L’agriculture n’est pas seulement une activité économique.

Elle est également une manière d’habiter le territoire.

Or les espaces ruraux congolais connaissent une crise profonde :

  • vieillissement des producteurs ;
  • exode des jeunes ;
  • faiblesse des infrastructures ;
  • dégradation des services sociaux ;
  • perte progressive des savoir-faire.

Une politique agricole durable doit être aussi une politique de revitalisation rurale.

Elle doit créer des conditions permettant aux jeunes générations de considérer à nouveau la terre comme une opportunité d’avenir.

Sans transmission, il n’existe pas d’agriculture durable.

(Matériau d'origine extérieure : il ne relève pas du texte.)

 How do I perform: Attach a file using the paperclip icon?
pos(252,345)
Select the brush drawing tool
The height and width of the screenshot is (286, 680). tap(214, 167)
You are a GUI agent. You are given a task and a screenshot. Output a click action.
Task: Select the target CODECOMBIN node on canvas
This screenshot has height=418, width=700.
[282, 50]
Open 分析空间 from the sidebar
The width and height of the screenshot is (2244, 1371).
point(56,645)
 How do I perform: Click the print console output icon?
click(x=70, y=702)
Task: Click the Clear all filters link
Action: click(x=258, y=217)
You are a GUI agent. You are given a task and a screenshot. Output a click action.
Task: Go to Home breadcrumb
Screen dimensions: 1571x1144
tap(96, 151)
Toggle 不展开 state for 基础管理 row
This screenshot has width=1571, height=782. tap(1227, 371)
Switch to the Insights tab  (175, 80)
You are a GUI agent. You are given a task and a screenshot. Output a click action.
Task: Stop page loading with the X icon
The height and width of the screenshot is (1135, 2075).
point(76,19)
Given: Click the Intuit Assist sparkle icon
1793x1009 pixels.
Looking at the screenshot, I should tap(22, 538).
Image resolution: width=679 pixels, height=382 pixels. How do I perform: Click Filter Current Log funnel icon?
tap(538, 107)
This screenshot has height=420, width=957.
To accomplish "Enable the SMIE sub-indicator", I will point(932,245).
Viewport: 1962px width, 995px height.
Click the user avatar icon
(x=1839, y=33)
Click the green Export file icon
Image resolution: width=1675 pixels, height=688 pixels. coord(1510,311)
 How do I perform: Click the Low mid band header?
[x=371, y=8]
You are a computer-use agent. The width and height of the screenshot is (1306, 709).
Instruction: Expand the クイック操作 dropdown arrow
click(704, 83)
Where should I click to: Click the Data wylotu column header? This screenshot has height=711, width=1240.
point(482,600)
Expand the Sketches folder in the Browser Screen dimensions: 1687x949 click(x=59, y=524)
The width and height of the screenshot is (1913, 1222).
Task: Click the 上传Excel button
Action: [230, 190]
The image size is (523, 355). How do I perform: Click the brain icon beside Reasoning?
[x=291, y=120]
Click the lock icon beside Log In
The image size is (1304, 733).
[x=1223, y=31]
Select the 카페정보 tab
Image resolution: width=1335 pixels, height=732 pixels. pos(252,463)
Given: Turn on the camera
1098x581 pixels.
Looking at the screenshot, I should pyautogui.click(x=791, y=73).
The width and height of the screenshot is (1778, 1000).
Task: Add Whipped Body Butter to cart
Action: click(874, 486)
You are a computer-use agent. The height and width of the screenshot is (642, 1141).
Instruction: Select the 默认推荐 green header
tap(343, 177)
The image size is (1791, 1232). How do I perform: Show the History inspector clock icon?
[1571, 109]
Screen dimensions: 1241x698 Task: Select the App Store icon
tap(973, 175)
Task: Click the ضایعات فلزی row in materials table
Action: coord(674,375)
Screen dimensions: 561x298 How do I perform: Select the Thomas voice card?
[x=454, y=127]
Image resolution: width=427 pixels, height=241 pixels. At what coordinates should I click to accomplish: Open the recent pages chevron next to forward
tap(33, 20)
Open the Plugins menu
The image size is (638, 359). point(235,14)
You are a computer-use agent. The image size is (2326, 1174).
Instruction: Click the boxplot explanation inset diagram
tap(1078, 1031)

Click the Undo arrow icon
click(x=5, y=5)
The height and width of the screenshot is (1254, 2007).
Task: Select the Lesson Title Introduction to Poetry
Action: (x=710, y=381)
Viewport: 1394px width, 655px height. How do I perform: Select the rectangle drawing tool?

Sans ruralité vivante, il n’existe pas de souveraineté alimentaire durable.

Vers une nouvelle génération de politiques agricoles

L’expérience des quinze dernières années invite à dépasser une approche strictement productive de l’agriculture.

Le contexte actuel impose une vision plus large intégrant :

  • la souveraineté alimentaire ;
  • la gestion durable des terres ;
  • la protection du vivant ;
  • la sécurité nationale ;
  • la revitalisation des territoires ruraux ;
  • la responsabilité intergénérationnelle.

L’agriculture apparaît alors non plus comme un simple secteur économique mais comme l’un des fondements de la stabilité et de la continuité nationale.

Conclusion

La question centrale n’est peut-être plus :

« Comment appliquer davantage la loi de 2011 ? »

La question devient :

  • « Comment faire évoluer notre vision de l’agriculture afin qu’elle réponde aux défis du XXIe siècle ? »

Cette évolution ne suppose pas nécessairement le rejet des acquis existants.

Elle invite plutôt à les inscrire dans un cadre plus large où la terre, l’eau, les forêts, les communautés rurales et les générations futures sont considérées comme les composantes d’un même patrimoine vivant.

L’avenir agricole du Congo dépendra moins de la quantité de textes produits que de la capacité du pays à définir une vision cohérente reliant agriculture, souveraineté, territoire et continuité du vivant.